论文解读

在全球公共卫生领域，沙门氏菌引发的食源性疾病每年导致超6亿病例和42万死亡，其环境耐受性与快速增殖特性使其成为食品安全监测的重点靶标。传统检测方法如平板培养、PCR等存在耗时长、设备依赖性强等缺陷，而现有CRISPR技术虽具高特异性，却因需预扩增步骤导致操作复杂化。更棘手的是，常规RPA-CRISPR/Cas12a体系因Cas12a蛋白的随机反式切割（trans-cleavage）活性会非特异性降解引物与扩增产物，迫使研究人员采用物理隔离或亚优化PAM序列等折中方案，这些方法或牺牲灵敏度或增加操作复杂度。

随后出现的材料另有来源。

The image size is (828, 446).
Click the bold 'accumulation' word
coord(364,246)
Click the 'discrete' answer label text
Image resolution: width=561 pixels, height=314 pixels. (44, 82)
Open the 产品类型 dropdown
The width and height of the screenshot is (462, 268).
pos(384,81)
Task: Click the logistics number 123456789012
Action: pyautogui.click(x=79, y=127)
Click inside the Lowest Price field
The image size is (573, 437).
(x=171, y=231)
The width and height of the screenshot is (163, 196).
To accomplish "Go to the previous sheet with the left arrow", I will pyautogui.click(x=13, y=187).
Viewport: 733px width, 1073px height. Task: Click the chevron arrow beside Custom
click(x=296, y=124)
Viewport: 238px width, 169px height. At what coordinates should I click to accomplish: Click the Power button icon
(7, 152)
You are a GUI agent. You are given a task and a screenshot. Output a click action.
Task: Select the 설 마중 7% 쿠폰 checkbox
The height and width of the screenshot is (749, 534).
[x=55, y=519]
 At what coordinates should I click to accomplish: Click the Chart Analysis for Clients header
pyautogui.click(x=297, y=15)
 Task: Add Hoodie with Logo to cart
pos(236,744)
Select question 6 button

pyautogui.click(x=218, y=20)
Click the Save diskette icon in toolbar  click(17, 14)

针对上述瓶颈，中国研究人员创新性构建了OPRCC-eLFS系统。该平台通过精密优化RPA引物与CRISPR组分，首次实现真正意义上的"一锅法"反应——在单管中同步完成核酸扩增与CRISPR检测，彻底规避开管操作引发的交叉污染风险。研究团队巧妙利用金纳米颗粒（AuNPs）的双重功能：既作为比色信号标记物，又催化[Fe(CN)₆]^3-/NH₃-BH₃氧化还原反应，通过电化学信号放大将检测灵敏度提升两个数量级。

关键技术方法
研究采用重组酶聚合酶扩增（RPA）与CRISPR/Cas12a协同体系，通过引物设计与反应条件优化实现单管反应平衡；构建双模式侧流条，集成比色读条与电化学传感模块；利用AuNPs催化氧化还原反应增强信号；在牛奶、鸡蛋等实际样本中验证性能。

研究结果
设计原理
OPRCC-eLFS通过优化RPA引物长度（35-45 bp）及Mg²⁺浓度（12 mM），使扩增效率与Cas12a切割活性达到动态平衡。当靶标存在时，RPA扩增产物激活Cas12a的反式切割活性，释放生物素标记的ssDNA报告分子，触发侧流条上AuNPs探针的双信号响应。

性能验证
电化学模式检测限低至3.84 CFU/mL，较比色模式（384 CFU/mL）敏感100倍。在加标牛奶样本中回收率达92.3-107.8%，且与李斯特菌等近缘种无交叉反应，证实其高特异性。

实际应用
在205份市售食品检测中，与国标方法符合率98.5%，全程检测时间<40分钟，显著优于传统培养法（72小时）。

结论与意义
该研究突破了一锅法CRISPR检测的技术壁垒，首创将电化学定量与比色筛查融于侧流平台。其3.84 CFU/mL的灵敏度满足国际食品法典委员会（CAC）对沙门氏菌"零容忍"标准，双模式设计既适合现场快速筛查又可实验室精准定量。尤为重要的是，封闭式操作杜绝气溶胶污染风险，为POCT（床旁检测）设备开发提供新范式。论文发表于《Biosensors and Bioelectronics》，标志着食品安全检测领域向超灵敏、智能化方向迈出关键一步。